-------- PROVIDED MATERIAL --------

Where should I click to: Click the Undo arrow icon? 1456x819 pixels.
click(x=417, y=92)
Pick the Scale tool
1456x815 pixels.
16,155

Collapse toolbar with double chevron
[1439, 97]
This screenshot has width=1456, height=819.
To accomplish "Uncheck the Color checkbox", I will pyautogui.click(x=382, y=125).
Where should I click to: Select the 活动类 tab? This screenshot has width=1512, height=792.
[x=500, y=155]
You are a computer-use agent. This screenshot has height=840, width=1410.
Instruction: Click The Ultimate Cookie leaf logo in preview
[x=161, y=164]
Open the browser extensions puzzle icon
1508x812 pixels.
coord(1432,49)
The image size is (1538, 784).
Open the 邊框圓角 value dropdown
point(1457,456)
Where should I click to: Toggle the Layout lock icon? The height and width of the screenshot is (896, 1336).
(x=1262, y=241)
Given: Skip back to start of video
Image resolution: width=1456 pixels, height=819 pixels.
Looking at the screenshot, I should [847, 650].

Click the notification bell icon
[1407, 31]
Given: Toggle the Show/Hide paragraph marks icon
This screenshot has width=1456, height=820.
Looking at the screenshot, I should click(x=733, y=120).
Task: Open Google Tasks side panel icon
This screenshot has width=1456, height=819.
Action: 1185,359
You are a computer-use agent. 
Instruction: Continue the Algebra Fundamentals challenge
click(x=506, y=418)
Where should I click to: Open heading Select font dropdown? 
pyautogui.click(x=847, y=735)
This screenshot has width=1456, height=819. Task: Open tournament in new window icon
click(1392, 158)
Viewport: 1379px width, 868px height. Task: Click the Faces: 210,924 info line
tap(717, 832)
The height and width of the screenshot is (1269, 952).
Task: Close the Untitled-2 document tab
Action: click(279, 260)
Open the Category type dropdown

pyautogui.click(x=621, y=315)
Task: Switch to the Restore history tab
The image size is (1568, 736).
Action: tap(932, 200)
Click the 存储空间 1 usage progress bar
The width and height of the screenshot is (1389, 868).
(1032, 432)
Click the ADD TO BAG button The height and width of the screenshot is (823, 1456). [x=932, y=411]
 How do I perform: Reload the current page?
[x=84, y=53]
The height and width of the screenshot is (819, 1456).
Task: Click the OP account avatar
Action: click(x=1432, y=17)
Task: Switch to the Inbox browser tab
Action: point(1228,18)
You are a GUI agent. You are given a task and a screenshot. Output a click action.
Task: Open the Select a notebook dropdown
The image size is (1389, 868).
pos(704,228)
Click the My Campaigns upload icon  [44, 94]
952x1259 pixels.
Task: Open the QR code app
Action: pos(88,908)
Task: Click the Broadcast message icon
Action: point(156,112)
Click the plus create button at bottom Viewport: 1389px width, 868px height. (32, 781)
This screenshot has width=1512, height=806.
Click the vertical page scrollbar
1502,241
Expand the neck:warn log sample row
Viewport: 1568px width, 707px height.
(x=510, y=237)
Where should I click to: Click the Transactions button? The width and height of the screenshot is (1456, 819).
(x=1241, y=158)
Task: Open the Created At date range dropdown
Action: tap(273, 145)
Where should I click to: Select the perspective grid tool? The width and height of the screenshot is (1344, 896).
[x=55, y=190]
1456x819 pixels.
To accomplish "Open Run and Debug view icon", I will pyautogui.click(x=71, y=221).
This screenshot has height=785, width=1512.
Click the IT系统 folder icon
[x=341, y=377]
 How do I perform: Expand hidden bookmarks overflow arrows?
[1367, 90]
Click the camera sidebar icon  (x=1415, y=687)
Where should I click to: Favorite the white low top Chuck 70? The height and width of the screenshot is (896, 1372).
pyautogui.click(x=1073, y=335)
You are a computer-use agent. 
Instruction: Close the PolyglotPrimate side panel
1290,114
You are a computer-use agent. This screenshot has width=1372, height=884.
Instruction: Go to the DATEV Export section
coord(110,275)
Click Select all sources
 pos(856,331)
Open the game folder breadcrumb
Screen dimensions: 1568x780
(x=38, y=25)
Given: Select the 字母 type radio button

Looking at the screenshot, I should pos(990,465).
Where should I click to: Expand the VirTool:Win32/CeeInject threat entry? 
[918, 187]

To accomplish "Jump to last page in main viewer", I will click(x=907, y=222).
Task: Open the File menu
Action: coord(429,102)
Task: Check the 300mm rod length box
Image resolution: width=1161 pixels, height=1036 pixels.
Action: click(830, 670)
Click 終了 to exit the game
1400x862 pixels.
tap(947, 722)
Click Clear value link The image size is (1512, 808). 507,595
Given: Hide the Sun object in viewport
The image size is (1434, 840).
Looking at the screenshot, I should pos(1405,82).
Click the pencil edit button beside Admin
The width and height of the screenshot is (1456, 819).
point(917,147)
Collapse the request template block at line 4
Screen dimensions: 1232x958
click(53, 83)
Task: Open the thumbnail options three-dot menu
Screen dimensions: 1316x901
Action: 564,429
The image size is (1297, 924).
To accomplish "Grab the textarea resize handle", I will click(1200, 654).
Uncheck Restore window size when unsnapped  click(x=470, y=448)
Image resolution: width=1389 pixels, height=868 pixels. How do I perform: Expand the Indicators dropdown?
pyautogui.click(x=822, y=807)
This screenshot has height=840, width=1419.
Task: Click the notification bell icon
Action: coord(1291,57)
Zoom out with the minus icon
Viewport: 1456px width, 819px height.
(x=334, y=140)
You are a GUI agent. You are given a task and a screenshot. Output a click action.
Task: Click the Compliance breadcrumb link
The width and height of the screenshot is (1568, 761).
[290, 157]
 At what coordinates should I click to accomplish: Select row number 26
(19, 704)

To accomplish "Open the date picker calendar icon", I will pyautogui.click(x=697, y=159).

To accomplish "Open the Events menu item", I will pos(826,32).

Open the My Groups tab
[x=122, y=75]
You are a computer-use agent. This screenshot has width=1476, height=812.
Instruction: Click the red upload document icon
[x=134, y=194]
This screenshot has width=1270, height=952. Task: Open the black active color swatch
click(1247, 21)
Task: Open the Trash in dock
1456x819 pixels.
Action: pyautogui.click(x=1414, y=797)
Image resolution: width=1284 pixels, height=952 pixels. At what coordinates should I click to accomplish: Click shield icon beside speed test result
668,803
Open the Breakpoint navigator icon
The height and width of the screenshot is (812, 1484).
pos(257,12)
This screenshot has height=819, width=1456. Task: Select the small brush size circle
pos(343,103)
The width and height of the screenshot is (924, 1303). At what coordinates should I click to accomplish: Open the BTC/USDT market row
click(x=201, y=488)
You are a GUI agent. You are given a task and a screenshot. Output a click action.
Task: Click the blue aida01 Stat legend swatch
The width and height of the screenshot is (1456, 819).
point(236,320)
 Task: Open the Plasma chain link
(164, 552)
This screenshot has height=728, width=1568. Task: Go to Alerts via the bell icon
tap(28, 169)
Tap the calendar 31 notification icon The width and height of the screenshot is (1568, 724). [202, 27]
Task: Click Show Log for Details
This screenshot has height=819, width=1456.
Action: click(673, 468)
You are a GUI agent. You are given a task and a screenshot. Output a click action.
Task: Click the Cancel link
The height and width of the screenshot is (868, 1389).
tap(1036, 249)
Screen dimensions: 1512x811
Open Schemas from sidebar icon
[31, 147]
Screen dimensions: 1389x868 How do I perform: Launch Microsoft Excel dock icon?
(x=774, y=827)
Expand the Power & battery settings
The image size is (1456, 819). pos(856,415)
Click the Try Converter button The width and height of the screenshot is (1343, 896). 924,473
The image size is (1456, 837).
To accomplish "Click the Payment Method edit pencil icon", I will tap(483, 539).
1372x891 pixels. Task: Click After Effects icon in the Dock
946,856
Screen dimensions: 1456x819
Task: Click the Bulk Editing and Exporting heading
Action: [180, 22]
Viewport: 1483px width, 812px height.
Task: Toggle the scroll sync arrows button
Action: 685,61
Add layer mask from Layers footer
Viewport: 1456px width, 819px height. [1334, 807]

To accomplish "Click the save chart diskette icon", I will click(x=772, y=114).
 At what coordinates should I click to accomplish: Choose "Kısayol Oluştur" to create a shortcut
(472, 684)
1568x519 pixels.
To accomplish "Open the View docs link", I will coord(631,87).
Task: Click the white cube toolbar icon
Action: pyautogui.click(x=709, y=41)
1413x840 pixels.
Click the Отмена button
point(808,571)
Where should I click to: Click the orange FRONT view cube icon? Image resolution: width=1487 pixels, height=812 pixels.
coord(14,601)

--------

_THE PROBLEM_
Copy every line in the listing above where the string "Restore" turns up.

_RESPONSE TO THIS EXERCISE_
Task: Switch to the Restore history tab
Uncheck Restore window size when unsnapped  click(x=470, y=448)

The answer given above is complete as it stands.